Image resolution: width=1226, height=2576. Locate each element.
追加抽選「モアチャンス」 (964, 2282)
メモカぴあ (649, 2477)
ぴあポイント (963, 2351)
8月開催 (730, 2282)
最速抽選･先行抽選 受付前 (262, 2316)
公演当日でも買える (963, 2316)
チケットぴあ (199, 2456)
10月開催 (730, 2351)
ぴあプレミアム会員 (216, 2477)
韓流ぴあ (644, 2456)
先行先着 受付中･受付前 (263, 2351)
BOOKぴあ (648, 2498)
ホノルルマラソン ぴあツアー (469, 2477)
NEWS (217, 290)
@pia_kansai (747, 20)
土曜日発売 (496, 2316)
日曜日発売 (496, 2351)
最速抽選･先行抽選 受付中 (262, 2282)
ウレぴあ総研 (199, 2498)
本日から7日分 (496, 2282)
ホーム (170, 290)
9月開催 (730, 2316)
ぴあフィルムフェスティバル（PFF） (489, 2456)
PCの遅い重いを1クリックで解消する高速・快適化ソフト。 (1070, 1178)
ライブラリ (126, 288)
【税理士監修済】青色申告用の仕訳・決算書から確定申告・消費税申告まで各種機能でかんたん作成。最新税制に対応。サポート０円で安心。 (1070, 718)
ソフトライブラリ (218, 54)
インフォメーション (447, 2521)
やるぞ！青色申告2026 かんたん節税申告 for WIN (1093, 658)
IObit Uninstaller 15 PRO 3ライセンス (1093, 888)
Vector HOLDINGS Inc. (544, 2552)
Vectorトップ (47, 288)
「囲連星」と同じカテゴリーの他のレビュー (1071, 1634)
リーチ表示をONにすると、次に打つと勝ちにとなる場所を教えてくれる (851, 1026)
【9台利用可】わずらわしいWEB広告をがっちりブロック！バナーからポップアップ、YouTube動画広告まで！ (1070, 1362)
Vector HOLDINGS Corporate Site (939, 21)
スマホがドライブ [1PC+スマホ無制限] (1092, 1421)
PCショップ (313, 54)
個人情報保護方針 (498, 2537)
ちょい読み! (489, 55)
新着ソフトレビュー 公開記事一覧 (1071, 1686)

> **What to do**
Would you return the whole listing exactly as written?

> **Exercise output**
Image resolution: width=1226, height=2576. Locate each element.
追加抽選「モアチャンス」 (964, 2282)
メモカぴあ (649, 2477)
ぴあポイント (963, 2351)
8月開催 (730, 2282)
最速抽選･先行抽選 受付前 (262, 2316)
公演当日でも買える (963, 2316)
チケットぴあ (199, 2456)
10月開催 (730, 2351)
ぴあプレミアム会員 (216, 2477)
韓流ぴあ (644, 2456)
先行先着 受付中･受付前 (263, 2351)
BOOKぴあ (648, 2498)
ホノルルマラソン ぴあツアー (469, 2477)
NEWS (217, 290)
@pia_kansai (747, 20)
土曜日発売 (496, 2316)
日曜日発売 (496, 2351)
最速抽選･先行抽選 受付中 (262, 2282)
ウレぴあ総研 (199, 2498)
本日から7日分 (496, 2282)
ホーム (170, 290)
9月開催 (730, 2316)
ぴあフィルムフェスティバル（PFF） (489, 2456)
PCの遅い重いを1クリックで解消する高速・快適化ソフト。 (1070, 1178)
ライブラリ (126, 288)
【税理士監修済】青色申告用の仕訳・決算書から確定申告・消費税申告まで各種機能でかんたん作成。最新税制に対応。サポート０円で安心。 (1070, 718)
ソフトライブラリ (218, 54)
インフォメーション (447, 2521)
やるぞ！青色申告2026 かんたん節税申告 for WIN (1093, 658)
IObit Uninstaller 15 PRO 3ライセンス (1093, 888)
Vector HOLDINGS Inc. (544, 2552)
Vectorトップ (47, 288)
「囲連星」と同じカテゴリーの他のレビュー (1071, 1634)
リーチ表示をONにすると、次に打つと勝ちにとなる場所を教えてくれる (851, 1026)
【9台利用可】わずらわしいWEB広告をがっちりブロック！バナーからポップアップ、YouTube動画広告まで！ (1070, 1362)
Vector HOLDINGS Corporate Site (939, 21)
スマホがドライブ [1PC+スマホ無制限] (1092, 1421)
PCショップ (313, 54)
個人情報保護方針 (498, 2537)
ちょい読み! (489, 55)
新着ソフトレビュー 公開記事一覧 (1071, 1686)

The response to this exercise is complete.